Ever wonder how online music services like Spotify come up with their recommendations for what songs or artists you’ll like or generate playlists based on a single tune? Turns out it’s quite a complex nut to crack (shocking, right?). One company that’s powering the recommendations behind an increasing number of popular music services has provided a glimpse into the black box that is music recommendation.
The Echo Nest is a company started in 2005 and headquartered in Massachusetts that currently supplies the recommendation engine for a number of popular music services such as Spotify, Rdio and iHeartRadio. They also provide an API that developers can use to tap into their detailed collection of music and artist data that they collect and generate, that’s used by, among others, the BBC and MTV. Recently, one of the Echo Nest’s founders, Brian Whitman, wrote in detail about music recommendation and the Echo Nest’s unique approach to the problem. It’s a fascinating read.
Whitman writes that the Echo Nest's approach to music recommendation is based on the principle of “care and scale.” Scale means they want to be able to know about as many artists and songs as possible in order to be able to recommend new ones to people. Care means the recommendation is useful for the listener and musician, and not just a third party vendor (e.g., Amazon).
“Care is a layer of quality assurance, editing and sanity checks, real-world usage and analysis and, well, care, on top of any systematic results,” Whitman writes. “Without both care and scale you’ve got a system that a listener can’t trust and that musician can’t use to find new fans.”
To achieve these goals the Echo Nest performs both sophisticated text and acoustic analysis in high volumes. For the former, they crawl the web to find people talking about music and use natural language processing to determine “cultural vectors” or “top terms” for artists, each one weighted for importance. They also pull structured data from partners and community sites (like Wikipedia). This text and cultural analysis is the heart of their recommendation engine; when a query about an artist or song comes in, they use their cultural vectors to find similar artists or songs.
For acoustic analysis, they analyze recordings from the catalogs of almost every music service and determine attributes like frequency, loudness, pitch, timbre, beats per bar, etc. They also use machine learning to track things like danceability, energy and liveliness. While the cultural and text analysis is the main ingredient to finding similar artists and songs, the acoustic analysis is used to make better playlist recommendations, for example to ensure smooth transitions, stable instrumentation, consistent tempo or key. “Songs should flow into one another like a DJ would program them,” writes Whitman.
I was so intrigued by the size of the problem the Echo Nest team faces that I contacted Whitman to find out a little more about how they scale this mountain of big data.
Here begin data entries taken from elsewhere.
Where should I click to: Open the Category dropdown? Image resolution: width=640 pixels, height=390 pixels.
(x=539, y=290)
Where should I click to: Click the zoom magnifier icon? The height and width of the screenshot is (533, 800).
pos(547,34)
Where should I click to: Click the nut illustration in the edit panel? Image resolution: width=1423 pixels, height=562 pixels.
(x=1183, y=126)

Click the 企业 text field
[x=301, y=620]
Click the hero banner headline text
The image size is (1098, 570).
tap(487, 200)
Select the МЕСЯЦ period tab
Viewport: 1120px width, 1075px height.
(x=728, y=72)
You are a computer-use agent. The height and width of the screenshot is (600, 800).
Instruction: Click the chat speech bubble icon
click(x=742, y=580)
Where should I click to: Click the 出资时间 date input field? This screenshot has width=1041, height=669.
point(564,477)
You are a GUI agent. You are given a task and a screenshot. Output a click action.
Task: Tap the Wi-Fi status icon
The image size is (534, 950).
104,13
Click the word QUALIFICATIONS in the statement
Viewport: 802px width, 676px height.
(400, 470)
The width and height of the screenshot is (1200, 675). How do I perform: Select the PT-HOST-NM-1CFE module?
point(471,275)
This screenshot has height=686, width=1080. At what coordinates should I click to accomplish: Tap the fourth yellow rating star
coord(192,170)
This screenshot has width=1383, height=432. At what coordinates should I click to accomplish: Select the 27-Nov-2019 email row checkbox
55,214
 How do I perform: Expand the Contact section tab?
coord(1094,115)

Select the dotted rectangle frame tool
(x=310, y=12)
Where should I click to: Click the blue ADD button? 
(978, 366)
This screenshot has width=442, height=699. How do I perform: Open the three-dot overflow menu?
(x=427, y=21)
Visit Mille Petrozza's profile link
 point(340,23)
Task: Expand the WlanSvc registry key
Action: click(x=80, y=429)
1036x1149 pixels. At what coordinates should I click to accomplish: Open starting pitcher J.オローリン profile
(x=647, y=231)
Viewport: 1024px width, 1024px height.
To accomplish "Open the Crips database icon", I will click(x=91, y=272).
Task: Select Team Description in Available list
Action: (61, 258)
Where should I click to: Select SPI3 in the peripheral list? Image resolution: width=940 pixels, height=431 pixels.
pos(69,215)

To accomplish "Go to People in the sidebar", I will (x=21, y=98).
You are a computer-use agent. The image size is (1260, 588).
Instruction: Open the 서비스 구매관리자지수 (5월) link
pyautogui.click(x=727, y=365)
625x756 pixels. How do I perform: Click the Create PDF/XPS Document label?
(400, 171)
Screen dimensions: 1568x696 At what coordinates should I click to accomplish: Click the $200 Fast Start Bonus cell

Whitman told me that they currently crawl about 10 million web pages daily, which has been growing at a rate of 5x per year, looking for people talking about music (they have a "musicality" detector which determines if a web page is about music). They also perform acoustic analysis on about 100,000 songs per week. Rather than store the source audio, they extract and store song metadata from recordings, using fingerprint technology to figure out when multiple recordings are really the same song. They generate roughly 100MB worth of metadata for a 5MB MP3.
Currently, this has all added up to data on some 2 million artists covering 35 million songs and 100s of terabytes of storage and indexes - and that’s just the input data to their engine. On the output end, via their API and the data they serve to their clients sites, “it's safe to say at least a hundred million Echo Nest queries get out on the Internet every day,” says Whitman.
In terms of software development, Whitman says they rely heavily on open source tools, like Solr, MySQL, Cassandra and Tokyo Tyrant. Their own code is written almost all in Python, aside from Java for Solr modifications and C for audio processing and the fingerprinting layer. To manage the development, Whitman says, “We are relatively Agile with Scrum, broken down into small functional teams (like audio analysis, or crawling, or ingestion.)”
Lots more technical details are available in a talk Whitman gave last year.
All in all, an impressive operation that the Echo Nest of pulls off with a team of 50 employees. Just so people like my daughters can find more artists like Justin Bieber or a playlist generated from a Nicki Minaj song - the better to annoy their daddy with. Sigh.